Results: Twelve flavonoids, two anthraquinones, and three cinnamic acids demonstrated substantial binding affinities to the protein kinase domain of the receptor, with a criterion of ΔG_binding < -10 kcal/mol. Among the studied flavonoids, anthraquinones, and cinnamic acid derivatives, orientin, chlorogenic acid, and pulmatin emerged as the most potent JAK2 inhibitors, exhibiting ΔG_binding scores of -14.49, -11.87, and -10.76 kcal/mol, respectively. Furthermore, the docked poses of orientin, pulmatin, and chlorogenic acid remained stable throughout 60 ns computer simulations. The average root mean square deviation values calculated for JAK2 when complexed with orientin, chlorogenic acid, and pulmatin were 2.04 Å, 2.06 Å, and 1.95 Å, respectively.

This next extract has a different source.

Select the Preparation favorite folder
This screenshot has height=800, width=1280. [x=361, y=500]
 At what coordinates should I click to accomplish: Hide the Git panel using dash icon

Conclusion: This study underscores the robust inhibitory potential of orientin, pulmatin, and chlorogenic acid against JAK2. The findings hold promise for the development of novel and effective drugs for cancer treatment.

Figure 1

An illustrative depiction portraying the operational mechanism of JAK2 across various pathways linked to the initiation and progression of cancer. JAK2, janus-activated kinase 2.

Figure 2

Lead scaffolds of (a) flavonoids, (b) cinnamic acids, and (c) anthraquinones.

Figure 3

ΔG_binding values between top-ranked herbal compounds, a positive control inhibitor, and JAK2 ATP-binding site. The X-axis shows the compounds' names, and the Y-axis demonstrates the gibbs free binding energy in kcal/mol units. Green, blue, red, and black spots present flavonoids, anthraquinones, cinnamic acids, and a positive control inhibitor. JAK2, janus-activated kinase 2.

Figure 4

RMSD for JAK2 backbone atoms complexed with top-ranked flavonoid, anthraquinone, cinnamic acid derivative, and a positive control inhibitor. The X-axis presents the simulation time, and the Y-axis demonstrates the RMSD. JAK2, janus-activated kinase 2.; RMSD, root-mean-square deviations.

Figure 5

RMSF for JAK2 backbone atoms complexed with 1ZA, orientin, pulmatin, and chlorogenic acid. Pink and yellow regions demonstrate α-helix and β-strand secondary structures from the RCSB databank. The X-axis illustrates the name and number of residues, while the Y-axis shows the RMSF. JAK2, janus-activated kinase 2; RMSF, root mean square fluctuation.

Figure 6

Superimposed structures of JAK2 before and after MD simulations. Cyan and purple colors display the JAK2 before and after MD simulations. Green, blue, red, and black colors present orientin, pulmatin, chlorogenic acid, and 1ZA after 60 ns MD simulations. JAK2, janus-activated kinase 2; MD, molecular dynamics.

Figure 7

Interaction types between orientin (green), pulmatin (blue), chlorogenic acid (red), 1ZA (black), and JAK2 ATP-binding site. The (a and b) images show interactions before and after MD simulation, respectively. JAK2, janus-activated kinase 2; MD, molecular dynamics.